#### [ИЗУЧАЕМЫЙ ТЕКСТ]
Как бывает в бреду, психотическом и политическом одинаково, философские посылки соседствовали с практическими следствиями самого дурного вкуса. Психотическое желание соблазнить отца, удовлетворить которое можно хотя бы в письме, переплетается с чувством вины, с надеждой на здоровье и на врачей, которые помогут справиться с желанием:

не кричи на меня, не кричи на меня, папа. Я этого совершенно не переношу. Это у меня от мамы. Я ничего так не хочу, как ‹…› смягчить для Натальи Ивановны то, в чем я оказалась перед ней виноватой. ‹…› Я хочу надеяться, что скоро все эти ночные призраки совсем рассеются, и все будет ясно и хорошо. Измучился ты бедненький… Но поверь мне, мой дорогой, – один раз поверь без доказательств – я тебя как-нибудь по-настоящему отблагодарю. Я тебе это крепко обещаю. Только немного погодя… Твоя Зина.

С точки зрения отца, лечение за границей не только не помогало дочери, но вызывало все новые неприятности. Троцкий следил за состоянием Зины через Льва Седова, который находился в Берлине и среди множества прочих дел аккуратно сообщал отцу о состоянии сестры, чаще всего характеризуя его как депрессию. Из средств отца Седов оплачивал и жизнь Зины в Берлине, и ее посещения клиники Кронфельда. Денег Троцкому не хватало: публикации его книг на европейских языках были основным источником его существования. Лекциями он, знаменитый политик и могущественный оратор, заработал бы больше, но виз ему не давали. Психоанализ дочери был немалой статьей его расходов. 20 апреля Зина писала отцу:

Вообще-то главный – может быть, единственный – источник психического заболевания заключается в том, что я оторвалась от всяких «естественных» связей (которые состоят в работе). И все время – кроме полного затмения – я так и понимала это и больше всего от этого страдала. Но я не представляла, что это так трудно изменить. Особенно трудно, разумеется, с теми людьми, которые наблюдали меня несколько месяцев тому назад. Вот и получается что-то вроде заколдованного круга.

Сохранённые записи
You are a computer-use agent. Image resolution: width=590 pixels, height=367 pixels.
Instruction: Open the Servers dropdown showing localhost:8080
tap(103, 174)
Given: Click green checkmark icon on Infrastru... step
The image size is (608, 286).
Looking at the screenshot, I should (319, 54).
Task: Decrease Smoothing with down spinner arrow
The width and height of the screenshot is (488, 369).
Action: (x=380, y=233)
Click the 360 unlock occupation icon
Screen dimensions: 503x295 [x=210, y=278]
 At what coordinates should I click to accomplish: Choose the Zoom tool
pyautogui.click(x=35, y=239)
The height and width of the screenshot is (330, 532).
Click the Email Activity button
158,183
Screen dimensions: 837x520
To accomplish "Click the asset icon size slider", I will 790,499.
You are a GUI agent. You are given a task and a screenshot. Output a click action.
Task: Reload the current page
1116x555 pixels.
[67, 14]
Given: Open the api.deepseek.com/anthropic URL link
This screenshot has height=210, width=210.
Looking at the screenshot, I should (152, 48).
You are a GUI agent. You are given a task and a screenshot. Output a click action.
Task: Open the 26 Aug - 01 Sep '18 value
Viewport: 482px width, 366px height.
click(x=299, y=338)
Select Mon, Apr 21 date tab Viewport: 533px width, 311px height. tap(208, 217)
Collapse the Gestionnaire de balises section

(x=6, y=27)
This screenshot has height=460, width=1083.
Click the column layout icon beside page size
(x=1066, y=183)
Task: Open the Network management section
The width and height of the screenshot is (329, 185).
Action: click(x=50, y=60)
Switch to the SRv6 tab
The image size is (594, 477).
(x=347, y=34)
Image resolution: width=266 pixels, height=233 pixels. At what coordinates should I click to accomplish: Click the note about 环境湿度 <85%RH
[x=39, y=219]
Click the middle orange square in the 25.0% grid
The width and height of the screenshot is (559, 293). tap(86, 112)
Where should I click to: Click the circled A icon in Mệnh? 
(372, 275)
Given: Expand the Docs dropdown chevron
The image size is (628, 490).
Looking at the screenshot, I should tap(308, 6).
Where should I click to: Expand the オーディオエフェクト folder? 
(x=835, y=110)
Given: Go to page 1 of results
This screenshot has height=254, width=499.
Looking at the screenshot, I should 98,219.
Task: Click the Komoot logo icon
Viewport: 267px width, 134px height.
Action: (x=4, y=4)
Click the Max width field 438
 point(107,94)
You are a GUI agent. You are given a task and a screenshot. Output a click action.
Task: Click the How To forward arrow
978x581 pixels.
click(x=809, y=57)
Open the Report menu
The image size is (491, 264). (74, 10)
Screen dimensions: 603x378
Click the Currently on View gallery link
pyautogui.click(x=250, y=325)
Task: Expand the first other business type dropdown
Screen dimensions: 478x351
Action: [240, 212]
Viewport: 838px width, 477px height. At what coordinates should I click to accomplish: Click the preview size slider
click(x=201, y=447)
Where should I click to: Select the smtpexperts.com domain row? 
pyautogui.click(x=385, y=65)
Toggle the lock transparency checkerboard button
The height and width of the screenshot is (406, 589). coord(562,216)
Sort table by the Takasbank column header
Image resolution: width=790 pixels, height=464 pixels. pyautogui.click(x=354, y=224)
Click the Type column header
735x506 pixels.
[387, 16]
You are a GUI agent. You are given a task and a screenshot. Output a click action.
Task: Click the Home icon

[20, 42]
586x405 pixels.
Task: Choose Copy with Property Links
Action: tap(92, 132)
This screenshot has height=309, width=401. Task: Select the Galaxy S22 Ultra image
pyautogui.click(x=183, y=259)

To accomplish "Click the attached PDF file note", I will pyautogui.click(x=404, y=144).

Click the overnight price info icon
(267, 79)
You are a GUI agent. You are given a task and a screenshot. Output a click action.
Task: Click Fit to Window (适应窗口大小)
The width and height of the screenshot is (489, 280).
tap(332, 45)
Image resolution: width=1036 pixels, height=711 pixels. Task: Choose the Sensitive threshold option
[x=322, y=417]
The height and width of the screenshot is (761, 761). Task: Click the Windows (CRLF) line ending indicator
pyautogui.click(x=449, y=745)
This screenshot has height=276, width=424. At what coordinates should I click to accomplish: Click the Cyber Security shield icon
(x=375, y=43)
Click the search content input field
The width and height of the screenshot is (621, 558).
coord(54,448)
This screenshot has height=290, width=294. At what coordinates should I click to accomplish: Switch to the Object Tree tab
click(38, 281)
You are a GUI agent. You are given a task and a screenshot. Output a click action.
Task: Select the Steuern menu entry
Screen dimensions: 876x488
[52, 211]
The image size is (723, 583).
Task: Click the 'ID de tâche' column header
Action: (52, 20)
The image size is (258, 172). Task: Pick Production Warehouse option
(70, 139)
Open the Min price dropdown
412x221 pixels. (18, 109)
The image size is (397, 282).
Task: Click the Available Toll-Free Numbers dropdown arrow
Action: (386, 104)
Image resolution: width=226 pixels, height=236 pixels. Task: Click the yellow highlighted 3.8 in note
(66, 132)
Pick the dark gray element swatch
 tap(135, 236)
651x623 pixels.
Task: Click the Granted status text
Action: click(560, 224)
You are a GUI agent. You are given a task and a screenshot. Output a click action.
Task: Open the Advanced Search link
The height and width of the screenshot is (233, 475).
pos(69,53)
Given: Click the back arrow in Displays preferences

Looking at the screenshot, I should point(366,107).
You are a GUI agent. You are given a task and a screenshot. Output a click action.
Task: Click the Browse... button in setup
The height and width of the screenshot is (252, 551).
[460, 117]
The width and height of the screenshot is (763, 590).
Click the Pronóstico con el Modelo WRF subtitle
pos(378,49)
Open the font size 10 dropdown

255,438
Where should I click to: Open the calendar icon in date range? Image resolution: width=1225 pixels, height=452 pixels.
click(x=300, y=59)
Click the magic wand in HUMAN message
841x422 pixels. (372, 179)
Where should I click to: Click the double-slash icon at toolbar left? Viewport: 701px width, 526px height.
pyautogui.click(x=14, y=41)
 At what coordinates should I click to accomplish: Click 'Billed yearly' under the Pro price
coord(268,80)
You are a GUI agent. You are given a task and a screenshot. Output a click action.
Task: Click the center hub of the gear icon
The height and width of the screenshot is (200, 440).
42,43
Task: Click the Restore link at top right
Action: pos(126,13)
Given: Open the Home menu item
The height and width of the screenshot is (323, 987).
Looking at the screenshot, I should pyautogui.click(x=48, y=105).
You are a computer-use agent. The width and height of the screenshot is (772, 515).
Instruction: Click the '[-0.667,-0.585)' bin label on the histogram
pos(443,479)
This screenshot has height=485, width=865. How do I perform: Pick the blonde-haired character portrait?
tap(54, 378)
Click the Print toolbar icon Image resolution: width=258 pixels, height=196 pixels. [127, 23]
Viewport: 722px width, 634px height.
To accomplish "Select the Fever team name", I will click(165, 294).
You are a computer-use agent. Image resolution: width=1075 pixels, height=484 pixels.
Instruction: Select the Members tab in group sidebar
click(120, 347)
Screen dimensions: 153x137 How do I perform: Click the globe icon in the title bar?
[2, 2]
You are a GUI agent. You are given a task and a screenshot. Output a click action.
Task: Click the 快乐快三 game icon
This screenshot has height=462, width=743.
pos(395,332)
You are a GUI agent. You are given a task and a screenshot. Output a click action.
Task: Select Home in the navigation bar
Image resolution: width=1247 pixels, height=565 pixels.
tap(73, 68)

#### [ЗАДАЧИ ДЛЯ РЕШЕНИЯ]
a – Перепишите дословно фрагмент из текста о болезни Зины: начните с места, где стоят слова «Как бывает в», и остановитесь после слов «погодя… Твоя Зина.».
b – Продолжите текст о болезни Зины, начав сразу после его последнего предложения.
Список здесь никакой роли не играет.

#### [РЕЗУЛЬТАТЫ УПРАЖНЕНИЙ]
a –
Как бывает в бреду, психотическом и политическом одинаково, философские посылки соседствовали с практическими следствиями самого дурного вкуса. Психотическое желание соблазнить отца, удовлетворить которое можно хотя бы в письме, переплетается с чувством вины, с надеждой на здоровье и на врачей, которые помогут справиться с желанием:

не кричи на меня, не кричи на меня, папа. Я этого совершенно не переношу. Это у меня от мамы. Я ничего так не хочу, как ‹…› смягчить для Натальи Ивановны то, в чем я оказалась перед ней виноватой. ‹…› Я хочу надеяться, что скоро все эти ночные призраки совсем рассеются, и все будет ясно и хорошо. Измучился ты бедненький… Но поверь мне, мой дорогой, – один раз поверь без доказательств – я тебя как-нибудь по-настоящему отблагодарю. Я тебе это крепко обещаю. Только немного погодя… Твоя Зина.

b –
А с папой, этим Фомой Неверующим, мне и вовсе переписываться не о чем. Он все больше в заоблачных сферах высшей политики попархивает (от «порхать»), а я преимущественно в психоаналитических свинствах пресмыкаюсь.

Отец пытался занять дочь историческими разысканиями в берлинских библиотеках, для текущей работы ему нужны были разные сведения. Но толку было мало, она жаловалась на рассеянность, и в письмах Троцкого чувствуется раздражение. Однажды отец получил выписки столь обширные, что специальным письмом (от 17 октября 1931 года) ему пришлось «приостановить переписку целых глав из книг». В других случаях Зина, наоборот, оказывалась неспособной найти нужный источник и отвечала отцу беспомощными отговорками.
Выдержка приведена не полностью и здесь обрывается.